Time for another roundup of review books:
1) In their proud boast, “Speculative Grammarian is the premier scholarly journal featuring research in the neglected field of satirical linguistics,” and The Speculative Grammarian Essential Guide to Linguistics is (again in their words) “a large collection of SpecGram articles, along with just enough new material to force obsessive collectors and fans to buy it, regardless of the cost…. This anthology, it is hoped, will allow our readers to gain a deeper, wider, fatter understanding of linguistics as it evolved in the late 20th and early 21st centuries, without the trouble of having to take a graduate seminar in ‘Modern Linguistics’ taught by a professor who’s so old that she thinks the Beach Boys are cute.” Don’t wait for Jon Stewart or Louis C.K. to do something with linguistics—it ain’t gonna happen. Just get this book and give a copy to everyone who needs a laugh.
2) Melissa Mohr’s Holy Sh*t: A Brief History of Swearing does just what it says on the cover. Colin Burrow in the LRB disputes “her principal historical claim: that Judaeo-Christian monotheism shifted the centre of obscenity from bodily and sexual taboos to oath-making and breaking,” but there’s plenty of good material here whether you accept her generalizations or not.
3) I can’t believe I still haven’t gotten around to Andrei Gelasimov’s The Lying Year, which came out back in January; I loved his earlier Thirst
, and this is also translated by the peerless Marian Schwartz. But I’m looking forward to it.

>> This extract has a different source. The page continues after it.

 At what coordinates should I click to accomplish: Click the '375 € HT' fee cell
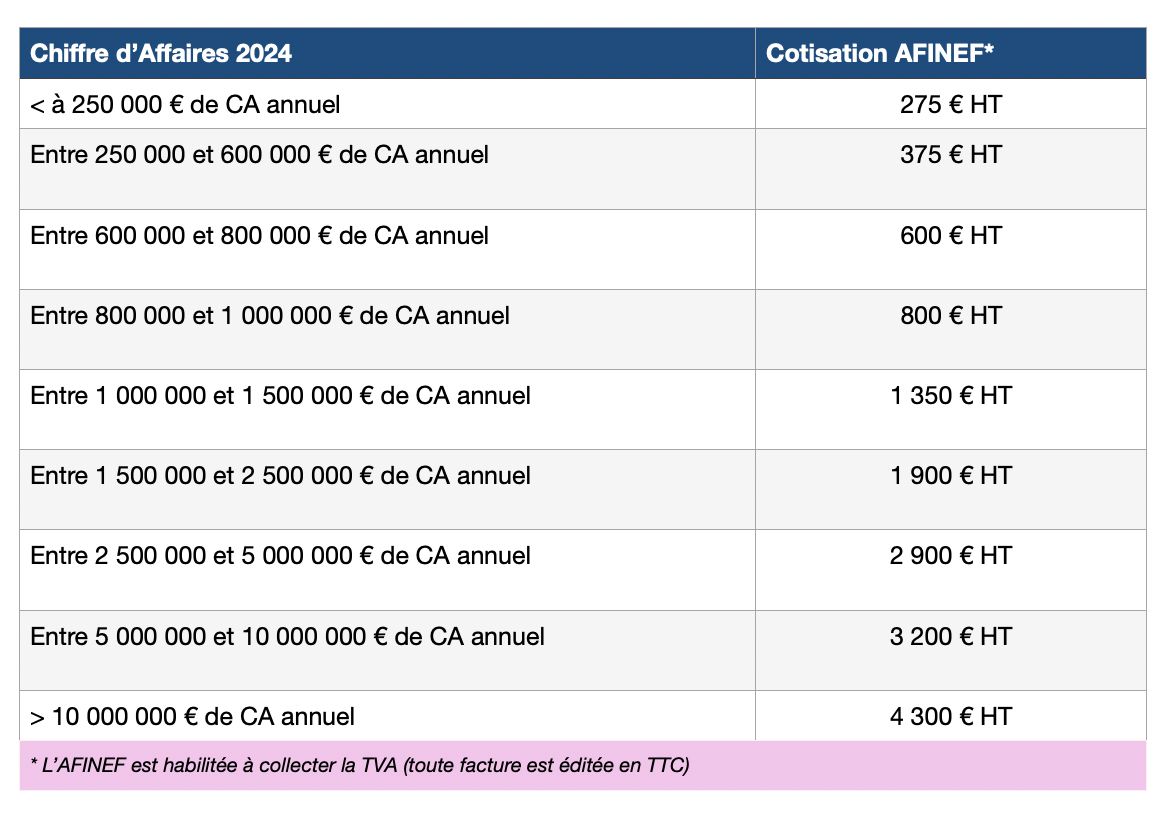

4) Another AmazonCrossing translation, this time from Spanish, just recently arrived and is coming out next month: The Scribe, by Antonio Garrido, looks like a lot of fun: “The year is 799, and King Charlemagne awaits coronation as the Holy Roman emperor. But in the town of Würzburg, the young, willful Theresa dreams only of following in the footsteps of her scholarly father—a quiet man who taught her the forbidden pleasures of reading and writing.” A mystery featuring Alcuin of York? How can I resist?
IT’S CONCERNING.
For some time now I’ve noticed people using the construction “it’s concerning,” used where I would say “it concerns me.” I don’t know why that should sound wrong, since it’s perfectly normal to say “it’s worrying,” “it’s alarming,” and so on, but “it’s concerning” is for some reason a new development and ipso facto, well, off-putting. Now I read in today’s paper about a local high school senior who’s a top-notch swimmer and has been getting lots of offers from colleges; having made up her mind to attend the University of New Hampshire, she said “It was relieving.” That was off-putting in the same way, and again, there’s no good reason why one shouldn’t be able to turn “it relieved me” into “it was relieving.” (A little research informed me that this too has been around for a while; Google turned up song lyrics like “And it was relieving when he walked away” and “It’s so relieving/ To know that you’re leaving as soon as you get paid.”) So I turn to the Varied Reader and ask: do these constructions sound normal to you? And if you find them new and a bit odd, as I do, can you think of other similar ones?